Read the quantities from the given path.

The VASP schema determines the particular files accessed. The files will only be accessed when the data is required for a particular postprocessing call.

Parameters:

path (str or pathlib.Path) – Path to the directory with the outputs of the VASP calculation. If not set explicitly the current directory will be used.

Returns:

The returned instance handles opening and closing the files for every function called on it.

Return type:

Refinery

labels()

Return all possible labels for the selection string.

plot(*args, **kwargs)

Wrapper around the to_graph() function.

This will merge multiple graphs if you specify different sources with the selection arguments. All arguments are passed to the wrapped function.

print()

Print a string representation of this instance.

read(*args, **kwargs)

Convenient wrapper around to_dict. Check that function for examples and optional arguments.

to_dict(selection='__all__')

Read the pair-correlation function and store it in a dictionary.

Parameters:

selection (str) –

String specifying which pair-correlation functions are used. Select ‘total’ for the total pair-correlation function or the name of any two ion types (e.g. ‘Sr~Ti’) for a specific pair-correlation function. When no selection is given, all possibilities are read. Separate distinct labels by commas or whitespace. For a complete list of all possible selections, please use

>>> calc.pair_correlation.labels()

Returns:

Contains the labels corresponding to the selection and the associated pair-correlation function for every selected block. Furthermore, the dictionary contains the distances at which the pair-correlation functions are evaluated.

Return type:

dict

Examples

If you access this method, the result will depend on the blocks of the class that you selected with the [] operator. Without any selection the results from the final block will be used.

>>> calc.pair_correlation.to_dict()

To select the results for all blocks, you don’t specify the array boundaries.

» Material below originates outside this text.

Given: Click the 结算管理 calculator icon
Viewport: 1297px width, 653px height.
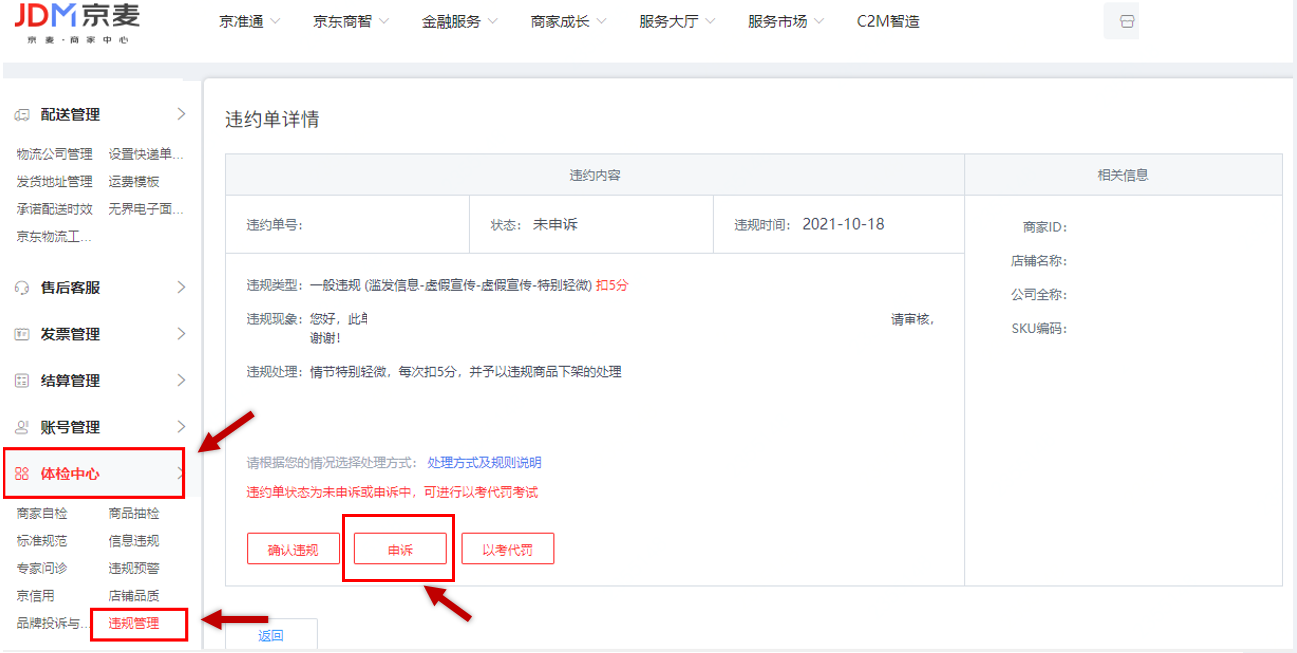Looking at the screenshot, I should pos(22,381).
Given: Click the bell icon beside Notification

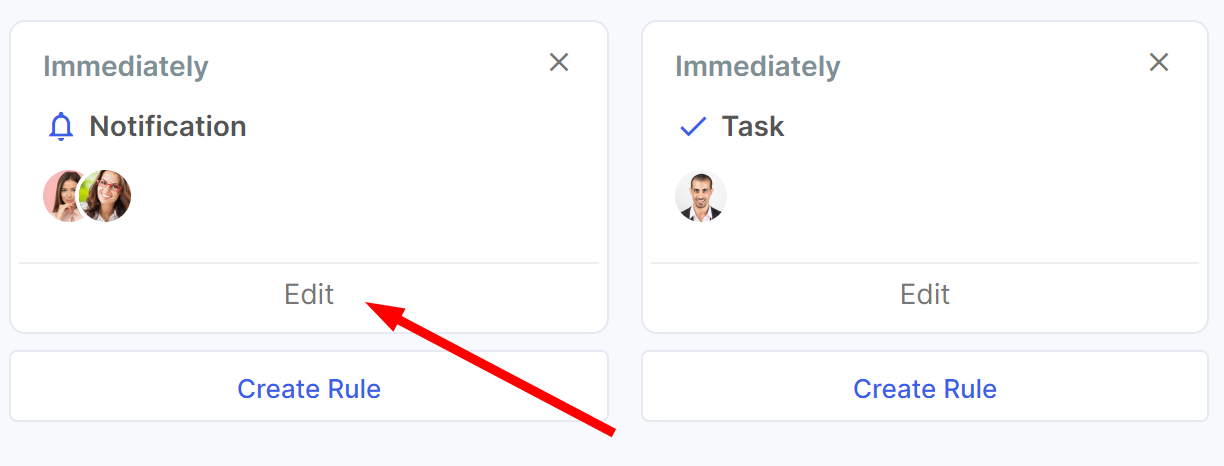Looking at the screenshot, I should click(x=61, y=127).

>>> calc.pair_correlation[:].to_dict()

You can also select specific blocks or a subset of blocks as follows

>>> calc.pair_correlation[5].to_dict()
>>> calc.pair_correlation[1:6].to_dict()
to_graph(selection='total')

Plot selected pair-correlation functions.

Parameters:

selection (str) –

String specifying which pair-correlation functions are used. Select ‘total’ for the total pair-correlation function or the name of any two ion types (e.g. ‘Sr~Ti’) for a specific pair-correlation function. When no selection is given, the total pair correlation is used. Separate distinct labels by commas or whitespace. For a complete list of all possible selections, please use

>>> calc.pair_correlation.labels()

Returns:

The graph plots the pair-correlation function for all selected blocks and ion pairs. Note that the various blocks with the same legend and only different ion combinations use different color schemes.

Return type:

Graph

Examples

If you access this method, the result will depend on the blocks of the class that you selected with the [] operator. Without any selection the results from the final block will be used.

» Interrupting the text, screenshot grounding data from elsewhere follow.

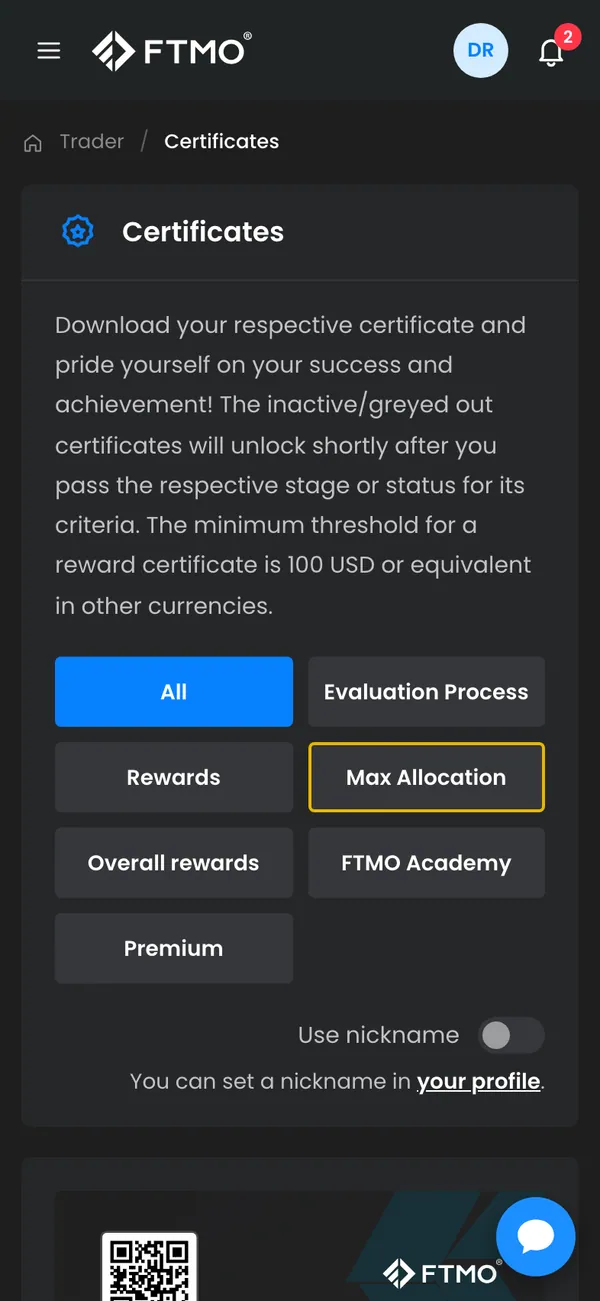This screenshot has width=600, height=1301.
Task: Click the Certificates breadcrumb item
Action: click(x=222, y=142)
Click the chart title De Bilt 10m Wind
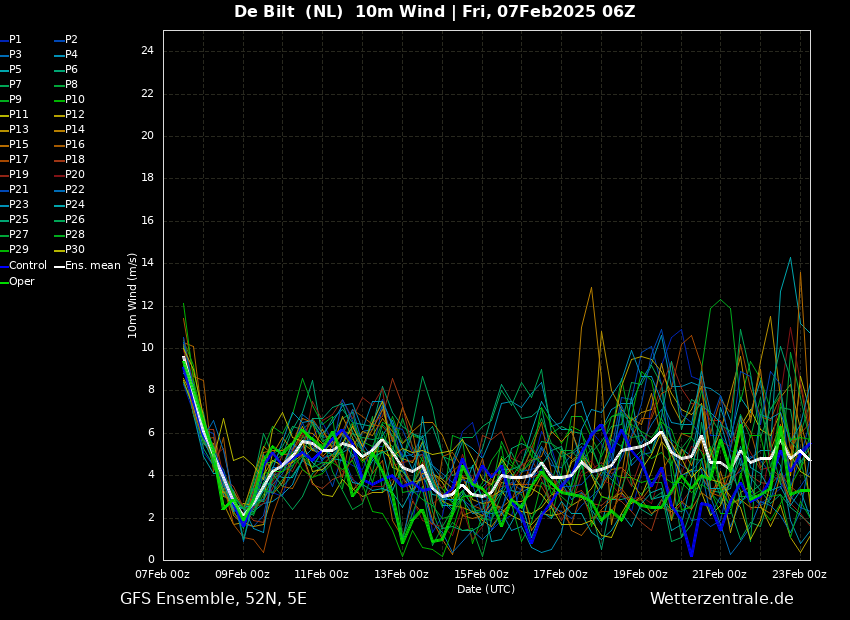This screenshot has width=850, height=620. point(434,12)
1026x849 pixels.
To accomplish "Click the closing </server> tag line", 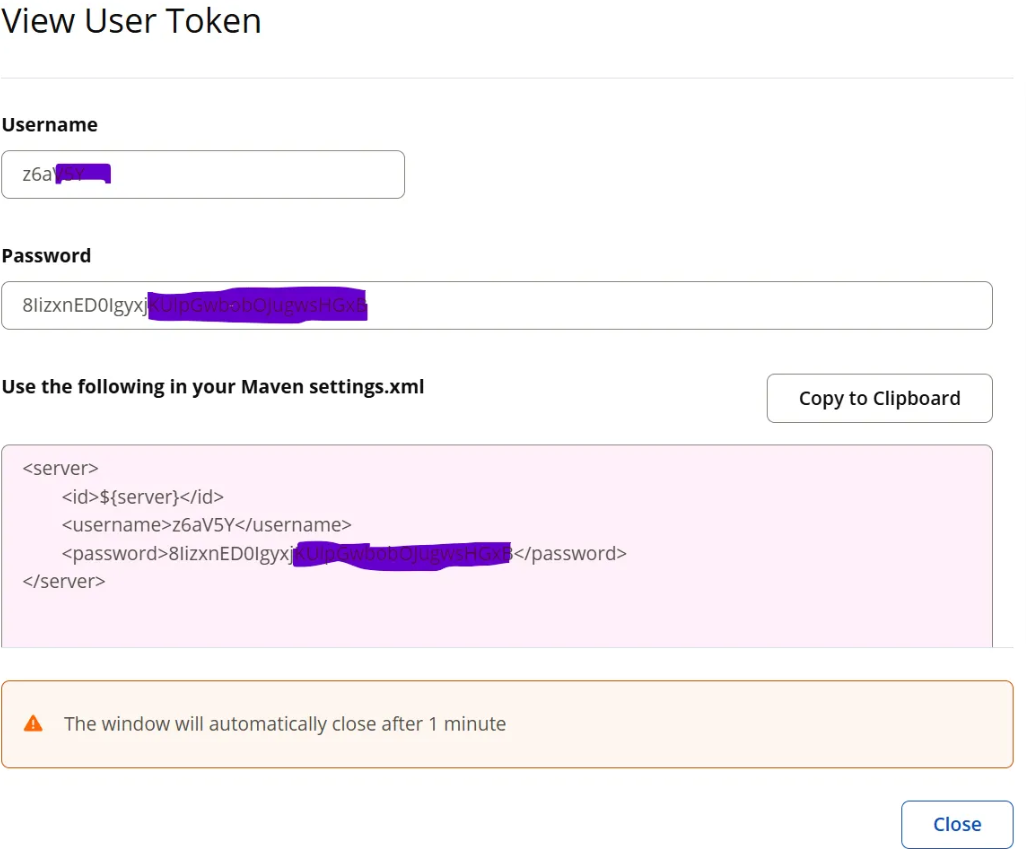I will point(63,581).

>>> calc.pair_correlation.to_graph()

To select the results for all blocks, you don’t specify the array boundaries.

>>> calc.pair_correlation[:].to_graph()

You can also select specific blocks or a subset of blocks as follows

>>> calc.pair_correlation[5].to_graph()
>>> calc.pair_correlation[1:6].to_graph()
to_image(*args, filename=None, **kwargs)

Read the data and generate an image writing to the given filename.

The filetype is automatically deduced from the filename; possible are common raster (png, jpg) and vector (svg, pdf) formats. If no filename is provided a default filename is deduced from the name of the class and the picture has png format.

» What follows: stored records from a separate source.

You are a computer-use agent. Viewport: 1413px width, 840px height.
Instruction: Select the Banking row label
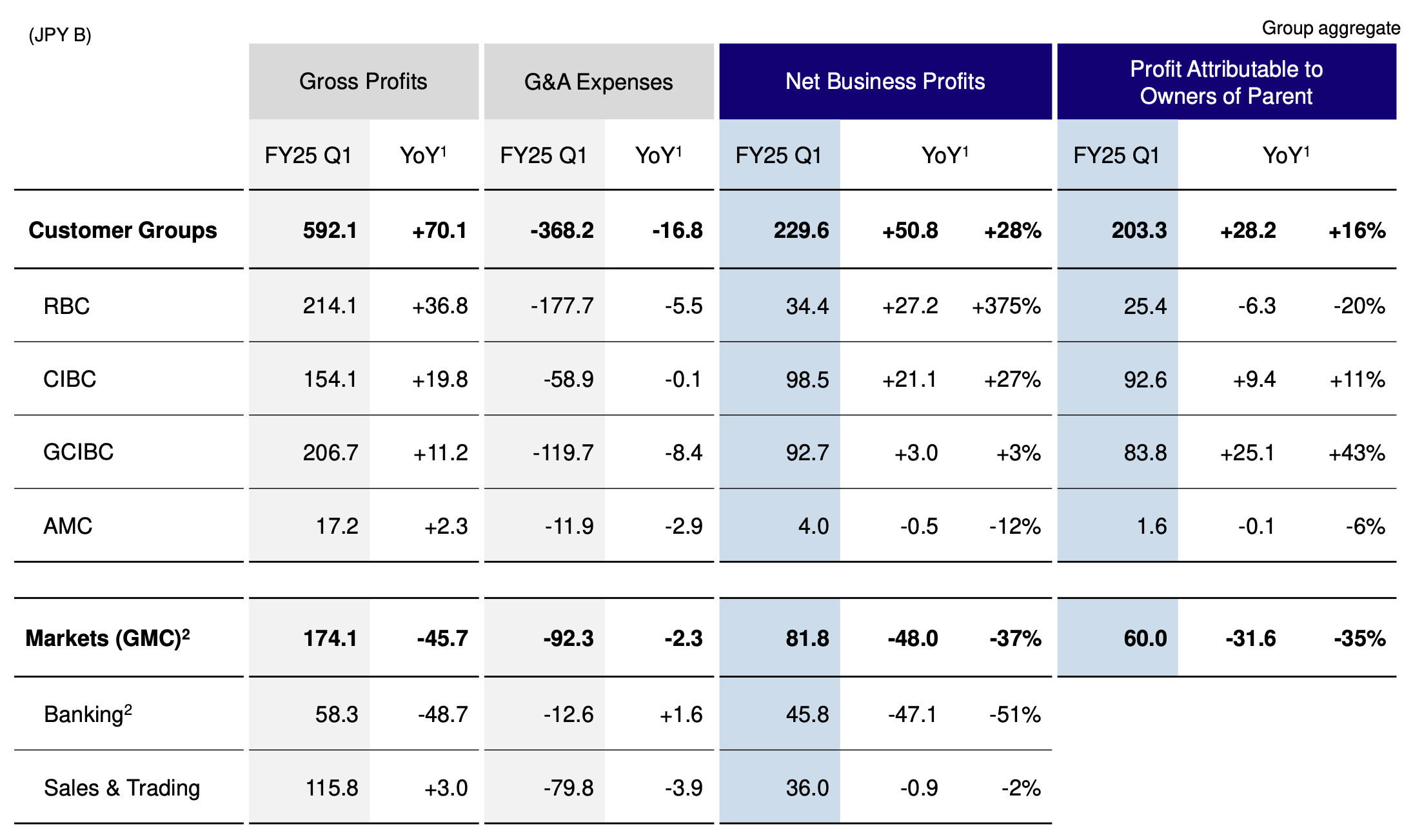(x=88, y=714)
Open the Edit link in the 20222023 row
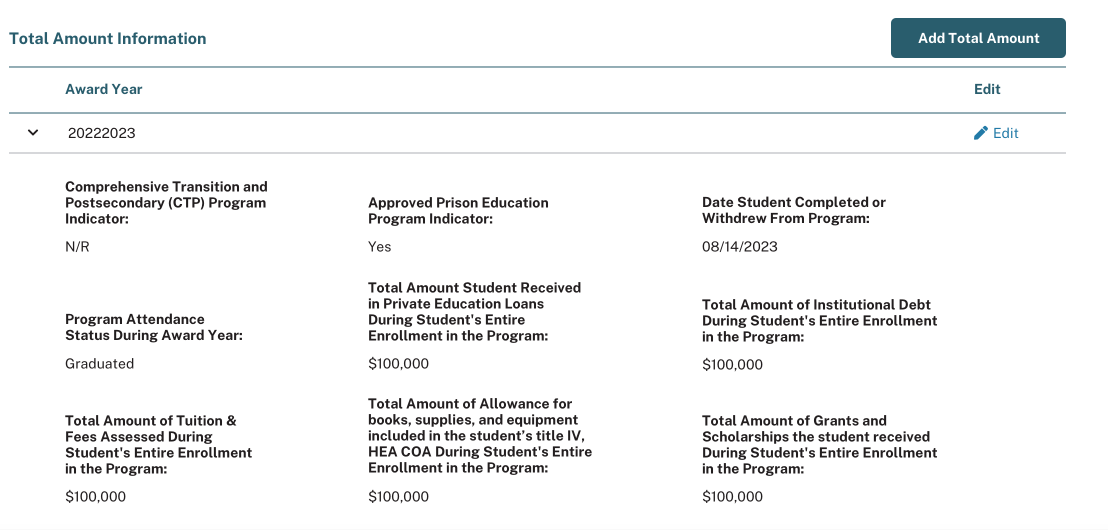The image size is (1108, 530). pyautogui.click(x=1005, y=133)
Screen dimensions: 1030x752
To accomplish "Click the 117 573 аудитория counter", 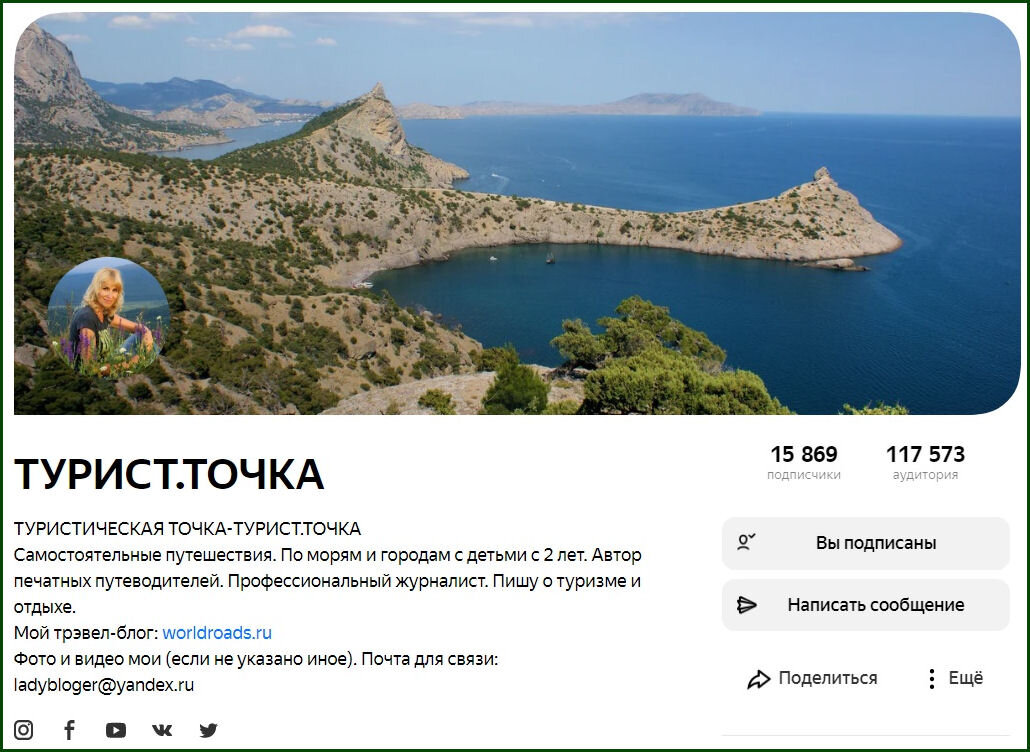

Note that the filename must be a keyword argument, i.e., you explicitly need to write filename=”name_of_file” because the arguments are passed on to the to_graph() function. Please check the documentation of that function to learn which arguments are allowed.

to_plotly(*args, **kwargs)

Convert the graph of this quantity to a plotly figure.

The arguments to this function are automatically passed on to the to_graph() function. Please check the documentation of that function to learn which arguments are allowed.